◆ THE REQUEST ◆
In the material, starting at the line with "Utrinki (103, 246)" and ending at the line with "Distribution (184, 269)", swap "Notes" for "Remarks" and give back only those lines, with everything else left as it is.

----- EXTRACTED RECORDS -----

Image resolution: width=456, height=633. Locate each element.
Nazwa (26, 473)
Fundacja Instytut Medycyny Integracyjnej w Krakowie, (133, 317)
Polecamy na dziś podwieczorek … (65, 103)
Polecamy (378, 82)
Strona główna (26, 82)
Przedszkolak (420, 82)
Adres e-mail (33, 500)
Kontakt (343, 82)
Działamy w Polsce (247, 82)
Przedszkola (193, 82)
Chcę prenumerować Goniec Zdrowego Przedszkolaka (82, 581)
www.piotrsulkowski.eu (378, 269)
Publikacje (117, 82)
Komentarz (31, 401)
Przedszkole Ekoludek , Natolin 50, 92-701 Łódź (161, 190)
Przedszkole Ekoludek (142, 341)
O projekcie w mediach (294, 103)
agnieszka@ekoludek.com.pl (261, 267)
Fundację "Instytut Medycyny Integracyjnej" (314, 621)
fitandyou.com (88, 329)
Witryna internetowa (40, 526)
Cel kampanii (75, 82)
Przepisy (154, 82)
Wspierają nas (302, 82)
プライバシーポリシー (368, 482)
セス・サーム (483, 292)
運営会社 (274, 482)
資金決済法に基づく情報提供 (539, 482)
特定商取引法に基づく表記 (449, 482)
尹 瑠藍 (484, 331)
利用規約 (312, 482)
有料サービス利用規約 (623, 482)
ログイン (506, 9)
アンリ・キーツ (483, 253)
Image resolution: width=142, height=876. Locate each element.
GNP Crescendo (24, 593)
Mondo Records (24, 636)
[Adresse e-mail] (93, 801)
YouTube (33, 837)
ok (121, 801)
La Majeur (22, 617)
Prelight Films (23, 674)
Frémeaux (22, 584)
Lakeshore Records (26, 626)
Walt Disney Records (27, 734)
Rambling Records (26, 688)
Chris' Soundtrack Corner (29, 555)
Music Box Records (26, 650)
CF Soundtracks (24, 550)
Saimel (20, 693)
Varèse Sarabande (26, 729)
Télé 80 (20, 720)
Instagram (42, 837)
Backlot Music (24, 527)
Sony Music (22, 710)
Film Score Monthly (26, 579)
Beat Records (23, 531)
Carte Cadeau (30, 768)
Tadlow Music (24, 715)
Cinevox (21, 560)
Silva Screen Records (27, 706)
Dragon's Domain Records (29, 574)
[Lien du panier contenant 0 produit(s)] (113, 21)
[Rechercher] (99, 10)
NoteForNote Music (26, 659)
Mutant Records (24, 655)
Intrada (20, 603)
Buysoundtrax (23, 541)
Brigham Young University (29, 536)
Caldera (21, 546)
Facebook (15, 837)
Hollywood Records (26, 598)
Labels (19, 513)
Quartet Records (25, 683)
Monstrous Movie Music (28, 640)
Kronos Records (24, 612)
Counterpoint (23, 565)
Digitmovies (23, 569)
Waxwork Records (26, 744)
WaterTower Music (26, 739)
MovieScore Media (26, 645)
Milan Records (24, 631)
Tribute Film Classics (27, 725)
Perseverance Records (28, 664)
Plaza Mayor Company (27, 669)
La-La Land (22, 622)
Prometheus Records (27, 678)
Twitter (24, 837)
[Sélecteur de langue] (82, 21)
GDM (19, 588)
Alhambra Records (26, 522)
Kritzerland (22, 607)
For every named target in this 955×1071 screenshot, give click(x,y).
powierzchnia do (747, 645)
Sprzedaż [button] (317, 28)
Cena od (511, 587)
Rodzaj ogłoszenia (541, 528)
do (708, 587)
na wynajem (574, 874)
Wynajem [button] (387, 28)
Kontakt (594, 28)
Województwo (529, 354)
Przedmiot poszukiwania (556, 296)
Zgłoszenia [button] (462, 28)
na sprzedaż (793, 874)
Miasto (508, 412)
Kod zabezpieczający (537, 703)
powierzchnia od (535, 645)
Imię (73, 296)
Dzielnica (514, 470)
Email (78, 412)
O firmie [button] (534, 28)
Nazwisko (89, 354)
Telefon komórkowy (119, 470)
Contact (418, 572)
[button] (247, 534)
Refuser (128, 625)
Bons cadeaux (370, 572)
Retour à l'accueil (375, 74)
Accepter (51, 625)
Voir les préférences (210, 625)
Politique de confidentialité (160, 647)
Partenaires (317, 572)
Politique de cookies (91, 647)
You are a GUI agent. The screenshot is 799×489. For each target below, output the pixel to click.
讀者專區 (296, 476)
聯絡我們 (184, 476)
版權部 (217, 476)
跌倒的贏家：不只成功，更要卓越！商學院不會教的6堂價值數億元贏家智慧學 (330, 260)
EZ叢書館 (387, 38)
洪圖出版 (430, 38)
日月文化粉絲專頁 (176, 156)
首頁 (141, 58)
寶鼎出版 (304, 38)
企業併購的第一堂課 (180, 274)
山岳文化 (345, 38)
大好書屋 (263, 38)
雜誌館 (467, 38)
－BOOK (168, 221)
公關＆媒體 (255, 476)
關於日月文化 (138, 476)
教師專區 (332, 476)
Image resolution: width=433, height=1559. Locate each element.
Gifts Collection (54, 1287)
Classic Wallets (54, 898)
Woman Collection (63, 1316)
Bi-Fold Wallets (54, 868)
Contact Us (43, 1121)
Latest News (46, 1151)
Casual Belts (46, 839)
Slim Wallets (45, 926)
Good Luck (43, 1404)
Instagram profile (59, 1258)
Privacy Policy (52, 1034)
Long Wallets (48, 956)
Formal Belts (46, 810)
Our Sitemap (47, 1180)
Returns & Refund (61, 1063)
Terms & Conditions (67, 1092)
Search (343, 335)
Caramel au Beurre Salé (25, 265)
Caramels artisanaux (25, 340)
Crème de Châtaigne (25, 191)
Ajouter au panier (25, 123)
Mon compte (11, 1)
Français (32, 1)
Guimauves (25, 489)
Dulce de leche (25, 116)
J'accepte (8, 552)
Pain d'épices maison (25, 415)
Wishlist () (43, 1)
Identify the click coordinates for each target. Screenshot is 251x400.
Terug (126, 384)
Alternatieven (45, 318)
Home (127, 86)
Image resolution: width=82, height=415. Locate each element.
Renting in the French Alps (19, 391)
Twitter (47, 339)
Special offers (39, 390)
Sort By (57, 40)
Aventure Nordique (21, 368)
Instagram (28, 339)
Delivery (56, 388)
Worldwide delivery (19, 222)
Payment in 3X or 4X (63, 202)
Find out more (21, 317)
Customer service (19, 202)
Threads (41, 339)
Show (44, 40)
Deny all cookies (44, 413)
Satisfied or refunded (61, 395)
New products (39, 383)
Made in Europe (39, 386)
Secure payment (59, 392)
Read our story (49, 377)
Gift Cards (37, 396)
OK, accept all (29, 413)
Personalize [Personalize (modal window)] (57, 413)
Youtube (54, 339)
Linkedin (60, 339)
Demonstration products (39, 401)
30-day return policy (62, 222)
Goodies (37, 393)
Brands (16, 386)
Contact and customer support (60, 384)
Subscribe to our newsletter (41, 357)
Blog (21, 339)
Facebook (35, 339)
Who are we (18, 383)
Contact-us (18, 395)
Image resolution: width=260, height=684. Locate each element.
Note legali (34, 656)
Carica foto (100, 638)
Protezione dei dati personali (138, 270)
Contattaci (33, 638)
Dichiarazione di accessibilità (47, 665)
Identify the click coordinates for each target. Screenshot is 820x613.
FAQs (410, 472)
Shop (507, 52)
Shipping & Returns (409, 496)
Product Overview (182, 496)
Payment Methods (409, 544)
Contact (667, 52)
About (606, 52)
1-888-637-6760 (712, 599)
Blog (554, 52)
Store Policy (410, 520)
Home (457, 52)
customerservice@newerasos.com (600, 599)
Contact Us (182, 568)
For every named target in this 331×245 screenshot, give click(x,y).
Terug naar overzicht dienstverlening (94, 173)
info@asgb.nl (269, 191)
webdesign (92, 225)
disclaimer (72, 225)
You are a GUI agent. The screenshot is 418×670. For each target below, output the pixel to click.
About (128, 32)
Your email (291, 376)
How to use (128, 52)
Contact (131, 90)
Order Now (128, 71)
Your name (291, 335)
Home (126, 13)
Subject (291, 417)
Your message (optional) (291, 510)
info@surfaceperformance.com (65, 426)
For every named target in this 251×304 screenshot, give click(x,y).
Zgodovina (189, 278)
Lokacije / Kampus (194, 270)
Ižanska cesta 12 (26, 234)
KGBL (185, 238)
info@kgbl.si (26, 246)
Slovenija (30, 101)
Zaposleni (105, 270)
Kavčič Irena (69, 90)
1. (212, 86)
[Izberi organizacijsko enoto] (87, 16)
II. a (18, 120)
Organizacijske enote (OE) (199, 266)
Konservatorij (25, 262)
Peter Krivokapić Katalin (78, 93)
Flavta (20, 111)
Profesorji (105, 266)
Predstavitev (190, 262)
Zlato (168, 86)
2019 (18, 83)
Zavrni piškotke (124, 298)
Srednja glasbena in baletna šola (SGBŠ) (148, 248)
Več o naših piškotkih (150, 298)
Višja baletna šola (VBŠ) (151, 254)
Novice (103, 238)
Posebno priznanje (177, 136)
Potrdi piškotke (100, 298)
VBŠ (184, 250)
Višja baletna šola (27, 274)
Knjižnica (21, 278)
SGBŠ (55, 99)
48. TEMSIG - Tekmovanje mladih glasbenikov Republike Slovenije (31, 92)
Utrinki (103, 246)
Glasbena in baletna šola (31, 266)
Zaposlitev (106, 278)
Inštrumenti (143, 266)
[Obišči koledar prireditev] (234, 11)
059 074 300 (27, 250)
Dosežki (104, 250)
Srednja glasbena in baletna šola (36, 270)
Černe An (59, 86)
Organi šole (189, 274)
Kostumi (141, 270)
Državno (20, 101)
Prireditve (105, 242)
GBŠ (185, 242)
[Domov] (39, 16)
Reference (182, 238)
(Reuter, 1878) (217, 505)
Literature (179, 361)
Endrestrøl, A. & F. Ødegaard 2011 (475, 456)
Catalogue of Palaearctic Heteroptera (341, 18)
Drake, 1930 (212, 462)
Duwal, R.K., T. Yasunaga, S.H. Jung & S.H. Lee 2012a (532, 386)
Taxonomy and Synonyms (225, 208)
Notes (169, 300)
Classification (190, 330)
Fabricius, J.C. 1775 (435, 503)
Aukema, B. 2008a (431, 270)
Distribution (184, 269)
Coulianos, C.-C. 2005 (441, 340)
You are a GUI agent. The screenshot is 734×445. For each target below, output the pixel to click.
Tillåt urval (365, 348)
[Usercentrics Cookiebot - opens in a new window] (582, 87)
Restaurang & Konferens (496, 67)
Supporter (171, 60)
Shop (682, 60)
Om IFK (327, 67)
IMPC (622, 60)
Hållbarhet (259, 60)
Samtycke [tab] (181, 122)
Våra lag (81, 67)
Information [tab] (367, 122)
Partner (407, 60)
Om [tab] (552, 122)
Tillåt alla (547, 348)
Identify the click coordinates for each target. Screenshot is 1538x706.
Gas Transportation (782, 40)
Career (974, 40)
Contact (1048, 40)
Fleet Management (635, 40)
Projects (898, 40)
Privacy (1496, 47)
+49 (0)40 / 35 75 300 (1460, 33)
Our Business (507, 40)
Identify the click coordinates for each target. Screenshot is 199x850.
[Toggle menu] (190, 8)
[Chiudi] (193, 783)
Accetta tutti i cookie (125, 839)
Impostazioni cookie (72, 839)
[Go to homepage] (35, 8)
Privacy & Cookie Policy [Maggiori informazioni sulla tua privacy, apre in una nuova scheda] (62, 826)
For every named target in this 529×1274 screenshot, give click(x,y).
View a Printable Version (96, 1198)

-----

◆ RESULT ◆
Utrinki (103, 246)
Glasbena in baletna šola (31, 266)
Zaposlitev (106, 278)
Inštrumenti (143, 266)
[Obišči koledar prireditev] (234, 11)
059 074 300 (27, 250)
Dosežki (104, 250)
Srednja glasbena in baletna šola (36, 270)
Černe An (59, 86)
Organi šole (189, 274)
Kostumi (141, 270)
Državno (20, 101)
Prireditve (105, 242)
GBŠ (185, 242)
[Domov] (39, 16)
Reference (182, 238)
(Reuter, 1878) (217, 505)
Literature (179, 361)
Endrestrøl, A. & F. Ødegaard 2011 (475, 456)
Catalogue of Palaearctic Heteroptera (341, 18)
Drake, 1930 (212, 462)
Duwal, R.K., T. Yasunaga, S.H. Jung & S.H. Lee 2012a (532, 386)
Taxonomy and Synonyms (225, 208)
Remarks (169, 300)
Classification (190, 330)
Fabricius, J.C. 1775 (435, 503)
Aukema, B. 2008a (431, 270)
Distribution (184, 269)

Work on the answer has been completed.